Everything has been exciting since Biden was sworn in, even the act of walking through the doors of the White House. "I remember opening the door and walking through and [thinking] ok, it's us... it's US," he continued. "The excitement was palpable. We are so, so fortunate to have the son and daughter we have, and the grandkids we have. And they worked like [a] devil to get here, too. They felt good about it."

An inauguration like no other

Thanks to the coronavirus pandemic, the Biden administration kicked off its four years in a style that has never been seen before. More than 30 million might have tuned in to watch the inaugural ceremony on television (via the Los Angeles Times), yet only a handful of past and present senior government officials were on hand to witness the historic event. Festive inaugural balls were replaced by a star-studded primetime special, which was also broadcast to millions of people around the world. 

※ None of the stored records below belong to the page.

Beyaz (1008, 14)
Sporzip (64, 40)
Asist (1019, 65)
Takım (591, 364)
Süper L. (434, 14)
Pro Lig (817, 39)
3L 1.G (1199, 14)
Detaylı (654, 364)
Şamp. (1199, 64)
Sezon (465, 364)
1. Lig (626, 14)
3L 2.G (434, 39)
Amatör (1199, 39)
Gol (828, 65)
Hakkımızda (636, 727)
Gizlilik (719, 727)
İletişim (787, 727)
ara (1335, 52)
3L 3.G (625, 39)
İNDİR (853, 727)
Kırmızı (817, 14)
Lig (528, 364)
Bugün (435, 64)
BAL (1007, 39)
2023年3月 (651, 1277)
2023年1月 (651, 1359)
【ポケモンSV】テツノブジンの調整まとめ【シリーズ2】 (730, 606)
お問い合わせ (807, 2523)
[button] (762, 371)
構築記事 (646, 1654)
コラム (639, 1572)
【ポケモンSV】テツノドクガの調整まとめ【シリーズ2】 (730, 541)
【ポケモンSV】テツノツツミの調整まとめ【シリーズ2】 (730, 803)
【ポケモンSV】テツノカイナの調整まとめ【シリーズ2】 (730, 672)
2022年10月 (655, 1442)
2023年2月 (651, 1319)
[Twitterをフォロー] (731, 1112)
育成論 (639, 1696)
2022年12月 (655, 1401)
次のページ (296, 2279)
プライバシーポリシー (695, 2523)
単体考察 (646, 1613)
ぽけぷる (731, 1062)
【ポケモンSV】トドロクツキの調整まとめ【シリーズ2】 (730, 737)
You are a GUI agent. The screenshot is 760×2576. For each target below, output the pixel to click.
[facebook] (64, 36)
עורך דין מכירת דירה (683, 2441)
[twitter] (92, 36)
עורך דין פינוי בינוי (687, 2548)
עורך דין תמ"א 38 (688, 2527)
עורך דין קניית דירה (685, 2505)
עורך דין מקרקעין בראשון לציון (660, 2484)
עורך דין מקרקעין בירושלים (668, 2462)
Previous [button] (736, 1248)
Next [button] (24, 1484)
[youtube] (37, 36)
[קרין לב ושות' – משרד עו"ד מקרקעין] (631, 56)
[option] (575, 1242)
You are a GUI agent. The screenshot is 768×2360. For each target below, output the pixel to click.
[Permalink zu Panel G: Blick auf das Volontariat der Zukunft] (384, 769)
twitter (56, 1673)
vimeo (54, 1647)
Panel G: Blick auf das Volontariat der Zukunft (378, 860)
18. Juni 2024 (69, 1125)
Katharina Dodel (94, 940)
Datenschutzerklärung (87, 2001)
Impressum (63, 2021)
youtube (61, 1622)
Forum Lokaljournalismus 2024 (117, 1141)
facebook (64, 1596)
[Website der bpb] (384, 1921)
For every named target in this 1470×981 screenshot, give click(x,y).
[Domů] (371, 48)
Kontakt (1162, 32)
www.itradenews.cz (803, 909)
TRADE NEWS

The Biden family itself celebrated in the Blue Room of the White House residence, and if there was anyone who wondered whether the president felt a small pang of sadness over the unconventional, audience-free inauguration, Biden says he actually wouldn't have it any other way. First Lady Dr. Jill called the whole night "magical" and the president said, "It was great. There was no other place I would have rather been than with the kids" (via People).

Eagle-eyed viewers would have spotted the wrist corsage worn by the first lady as they viewed the fireworks from the White House balcony. "I love gardenias and so Joe would buy me a wrist corsage of gardenias," Dr. Biden added. "I think [the first time] was for Valentine's Day and it's just a tradition. He surprised me with it. I was just surprised that people actually saw it on my wrist, but I guess with a zoom lens you see everything."


First Lady Dr. Jill Biden is keeping her day job

Now that the new first family has settled down in the White House, there may be those of us that are wondering whether Dr. Biden intends to keep her word about keeping and her day job; and the short answer, is yes. The first lady or "Dr B." continues to teach English — albeit via Zoom — at the Northern Virginia Community College (via People).


As Dr. Biden tells it, she couldn't imagine giving up her work in education. "I teach writing. I taught all eight years that I was second lady. That's my passion, that's my life." The president added: "The thing that surprises me is how much energy Jill gets from her students. The students she teaches, these are foreign students or people who weren't the people who graduated from high school, but they're remaking their lives. It's an inspiration. It's energy for Jill, but it's a lot of work."

The Bidens share their secret to their enduring marriage

The country's new first couple took the opportunity to share their secret to a partnership that has lasted for 43 years (and counting). For the president, it isn't enough to say that a marriage needs equal effort from both sides, because there are moments when more effort would be required from one spouse than the other. "Sometimes, you have to be 70/30," he says. He points to the fact that there will be days one one partner might feel more despondent — and in times like those, the other partner will need to step up to the plate (via People).


Biden also feels that seeing the first lady continue on with her career is a blessing. "I've read all that data as well about families under pressure, and that's why I'm glad she kept her profession. It's really important that she's an educator... It's important that she has the things that she cares a great deal about, her independence. And yet we share each other's dreams."

Do they fight? Of course they do. While the president admits that they do, but that he's (still) lucky, the first lady has pointed out that "after 43 years of marriage there's really not that much more to fight about."